Prime Minister Hun Sen and opposition leader Sam Rainsy announced publically in February this year that they were committed to working together on a new rent law that would limit the ability of landlords to increase rental fees between contract periods for lower income workers.
As the Cambodian property investment market continues to expand, adding more high-rise condominiums to an ever-developing skyline, the construction sector has become a backbone of the Kingdom’s economy that attracts investment from across the region. But as the ASEAN integration opens up at the end of this year, with the promise of deeper market integration, the race to attract foreign investors to individual markets appears to be accelerating.
Matthew Rendall, Partner at Soksiphana & Associates, suggests that “given the importance of the garment sector to the national economy, stability of this work force is important. To have rent increases each time the minimum wage is raised will only likely lead to further industrial action, calling for further wage rises. Rent controls would hopefully help towards calming industrial relations.”
Rendall notes the new law does not appear dissimilar to protective measures that have previously been enacted in other countries around the world, including the UK.
The final draft of the new rent law was slated to go before the National Assembly by the end of last month, officials from the bipartisan working group said on Thursday 18 June. The draft version of the rent law, released in mid-June, pronounced a clear ambit to promote a balance between the rights of tenants and landlords, as directly stated in Article 1 of the draft law.
Some commentators from the real estate sector have since challenged the draft rent law on the basis that it appears to give low wage renters the ability to arbitrarily escape rental contracts without notice, disproportionately damaging landlords’ interests.
Opposition party leader Sam Rainsy, and various other commentators, believe the new rent law shall promote the defacto use of long-term rental contracts across the Cambodian low-rate rental market, which will in-turn protect both landlords and tenants.

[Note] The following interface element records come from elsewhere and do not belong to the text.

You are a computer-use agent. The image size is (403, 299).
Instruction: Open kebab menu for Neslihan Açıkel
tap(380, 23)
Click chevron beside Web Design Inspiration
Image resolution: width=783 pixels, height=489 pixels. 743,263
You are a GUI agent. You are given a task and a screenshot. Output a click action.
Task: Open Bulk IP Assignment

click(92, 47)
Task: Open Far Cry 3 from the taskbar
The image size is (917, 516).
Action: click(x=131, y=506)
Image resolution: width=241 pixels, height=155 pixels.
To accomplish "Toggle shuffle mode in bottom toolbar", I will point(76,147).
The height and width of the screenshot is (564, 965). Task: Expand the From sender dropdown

According to the draft version of the rent law, landlords and tenants must agree to no less than a two-year contract, during which period the landlord can only end the contract on the basis of two consecutive failures to pay rent, or a notable misuse of that property.
“It is important, though,” says Rendall, “as with all laws, and particularly this one, to consult with the stakeholders and those who will be impacted by the law – primarily, the workers and the low cost housing landlords – to ensure the reality of the law once enacted and in practice can adequately address the issues of concern for both parties.”

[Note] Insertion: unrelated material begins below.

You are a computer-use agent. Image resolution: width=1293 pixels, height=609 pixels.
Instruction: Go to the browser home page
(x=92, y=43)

Whether or not the new rent law will have a restricted ambit in regards to rental rates, applying only to the low-cost rental sector or the rental market at large, has also been a point of contention among commentators since the draft law’s release.
“Outside of low income rental sector though,” Rendall suggests that for determining the value of property, “market forces are probably the best guide; otherwise there is a risk that the growing Cambodian property development sector may be adversely affected.”